What help looks like

Mental health care services that are available in PEI and Nova Scotia.

As with physical ailments, the treatment you get for mental illness depends on its seriousness. Some illness is treated in the offices of family doctors, often with drugs such as antidepressants. For those needing more intensive help, specialized services are provided by community-based clinics and programs.

Patients can be referred to these clinics by their doctors, or by hospital emergency departments. People can also self-refer by calling directly.

Most mental health clinics in Nova Scotia are open daytimes on weekdays but in Cumberland County and rural Cape Breton, mental health care reaches rural areas through outreach clinics whose staff are sourced from clinics in urban centres. The frequency of these clinics is based on how much demand there is in a community for mental health services. In a mental health clinic, people will see clinicians such as occupational therapists, social workers, nurses, psychologists and psychiatrists. Usually a person has to wait for the first appointment.

Mental health services in Nova Scotia are divided between the IWK, which provides child and youth services in Halifax, and the Nova Scotia Health Authority, which is responsible for adult services and some child and youth services in the remainder of the province. In PEI, there are community mental health clinics in several locations throughout the Island, typically operating from 8 to 4 weekdays, as well as mental health walk-in clinics.

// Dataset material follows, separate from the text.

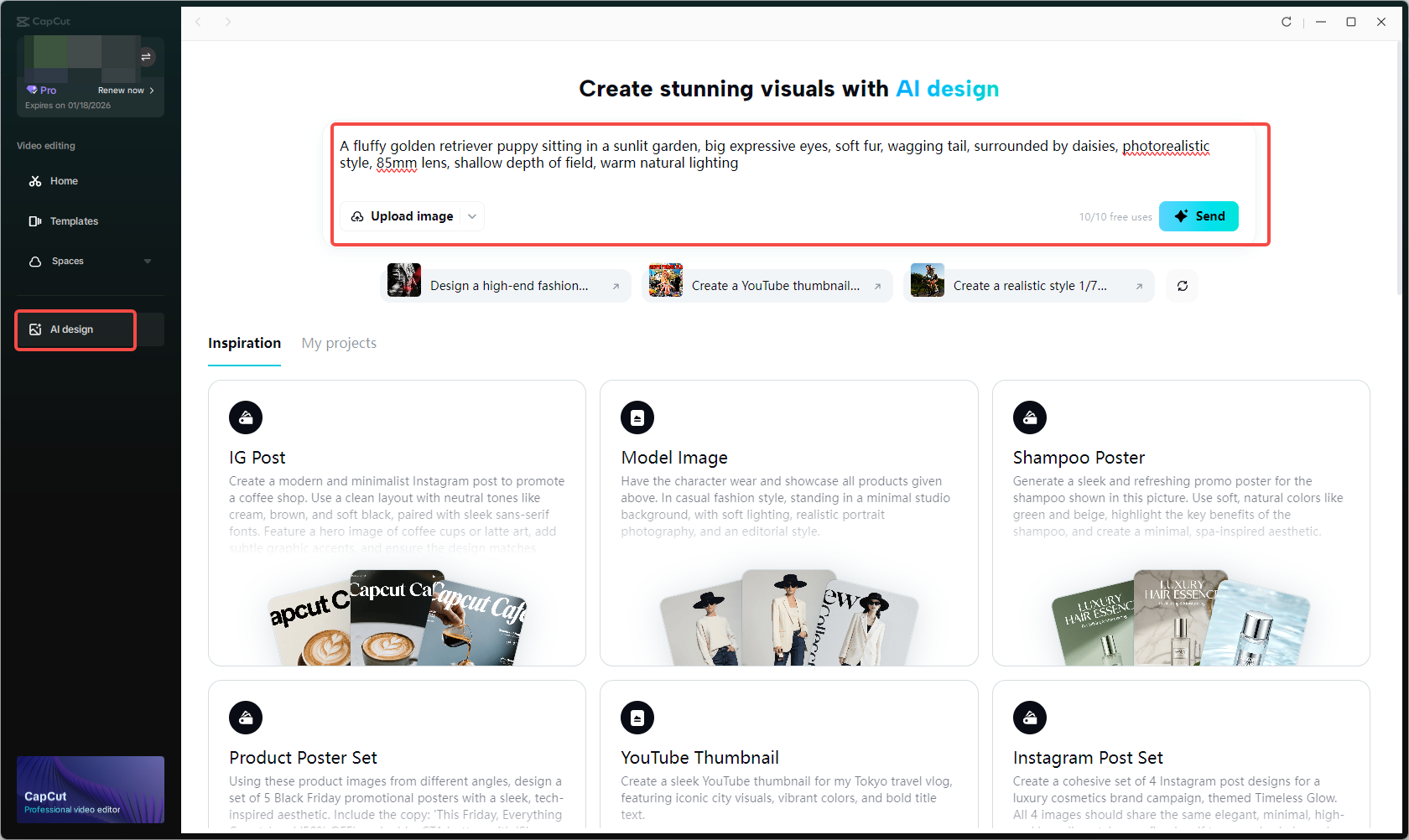
Task: Open the Home section in the sidebar
Action: [63, 180]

Those needing the most intensive treatment may wind up in a mental health unit at a general hospital, or in one of the specialized psychiatric facilities at the Hillsborough Hospital in Charlottetown, the Nova Scotia Hospital in Dartmouth and the QEII Health Centre and IWK in Halifax.

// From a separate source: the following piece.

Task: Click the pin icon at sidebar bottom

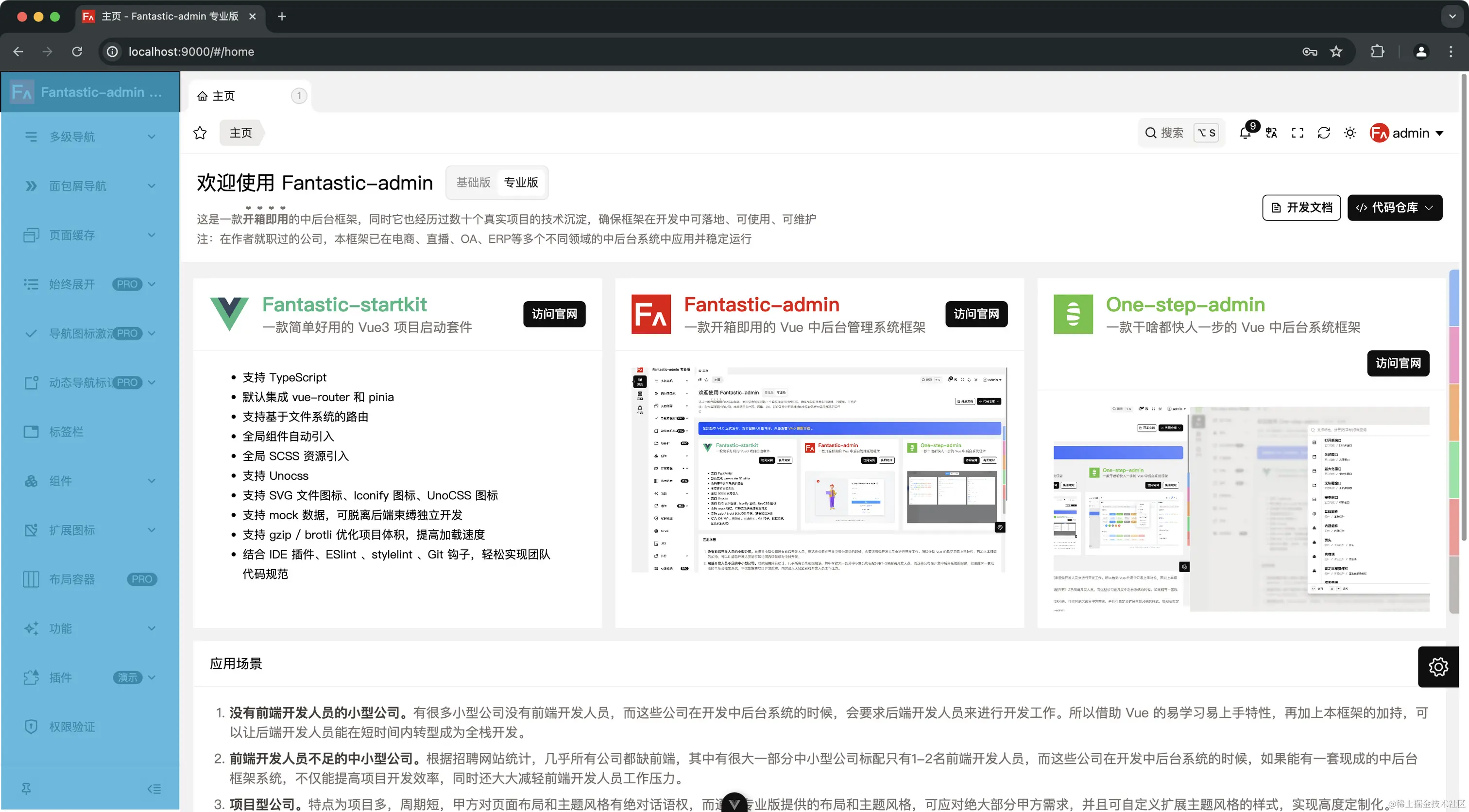Action: 26,789
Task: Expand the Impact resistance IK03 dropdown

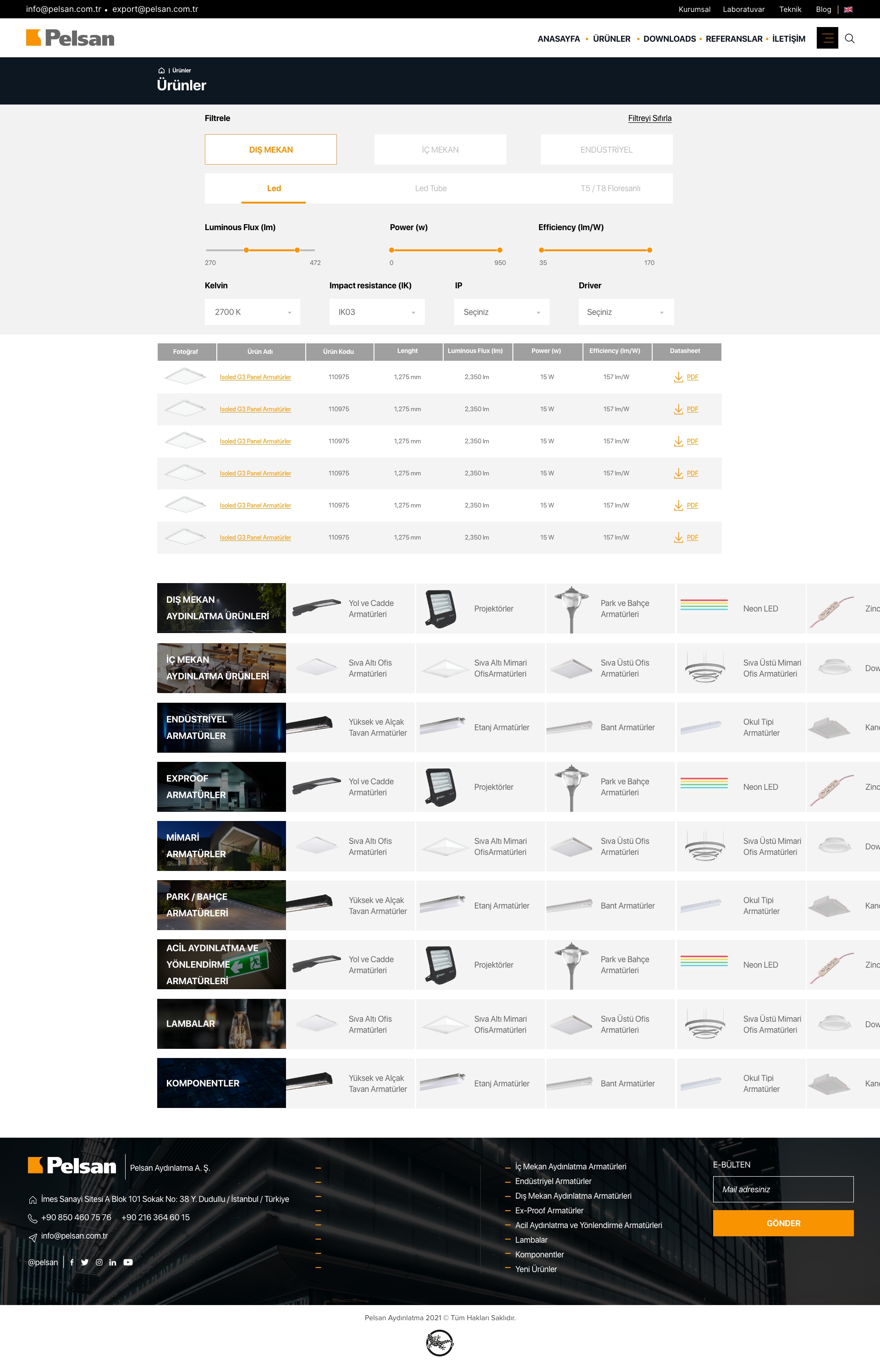Action: 377,312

There are also secure psychiatric units at the East Coast Forensic Hospital in Dartmouth and in the IWK secure unit at the Nova Scotia Youth Facility in Waterville. PEI occasionally transfers some of its sickest forensic patients to the East Coast Forensic Hospital, though this may not continue due to demand in Nova Scotia.

Those in crisis who live in the Halifax area can call the mobile mental health crisis team of mental health professionals and police officers who go directly to people’s homes. People can also go straight to the emergency department of a hospital or call 911.

Outside areas with mobile teams, you can call the province-wide mental health crisis lines in both provinces, 911 or go to an emergency department.

Those who are an immediate threat to themselves or others can be involuntarily admitted to hospital under the Involuntary Psychiatric Treatment Act in Nova Scotia and the Mental Health Act in PEI.

Beyond the walls of health facilities, there are psychiatrists who practice in the community and are paid by public health insurance, and private psychologists and other therapists paid by private medical insurance or directly by the patient. Psychologists charge in the range of $170 an hour. A variety of non-profit groups support the formal system.